Dernièrement, l’écosystème soutenant la contribution à la campagne de l’AIPAC a été affaibli. Le représentant Eliot Engel, président de la commission des affaires étrangères de la Chambre des représentants, s’était un jour vanté de pouvoir s’asseoir avec l’AIPAC sur “chaque projet de loi émanant de la commission des affaires étrangères”. La nette défaite d’Engel face au nouveau-venu Jamaal Bowman met à nu la faiblesse nouvelle de l’organisation.

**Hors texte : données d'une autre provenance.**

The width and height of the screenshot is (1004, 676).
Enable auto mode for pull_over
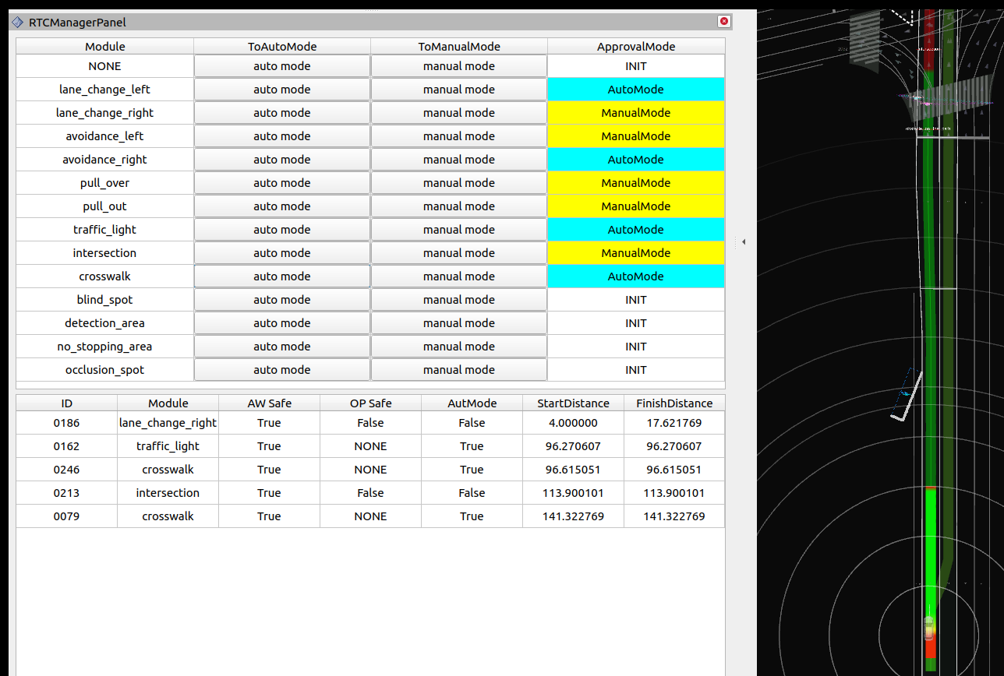pos(282,182)
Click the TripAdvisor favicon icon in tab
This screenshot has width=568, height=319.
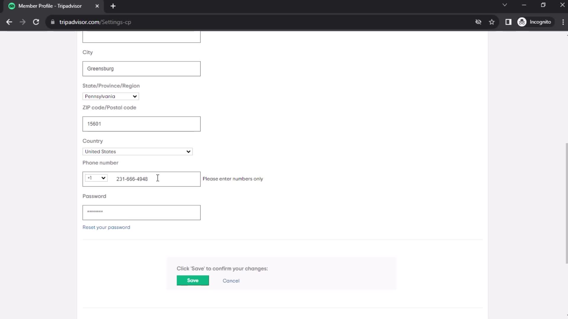click(x=11, y=6)
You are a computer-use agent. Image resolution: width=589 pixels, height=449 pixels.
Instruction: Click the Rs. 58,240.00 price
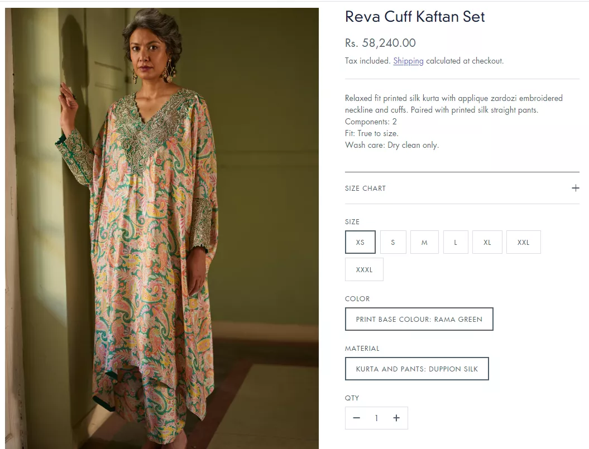click(x=380, y=43)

À l'époque, l’AIPAC pouvait ajuster les contributions-PAC supposées “indépendantes” à des candidats individuels ou même faire basculer une élection sénatoriale importante en faisant financer par des mandataires un atout comme Ed Vallen. Ce n'est plus le cas.

Comme davantage de membres du Congrès comprennent parfaitement qu'ils peuvent gagner des élections sans se prosterner devant l’AIPAC et subordonner la politique étrangère légitime des États-Unis à celle d'Israël, nombre d’entre eux devraient se libérer de l’agent étranger le plus important d'Israël.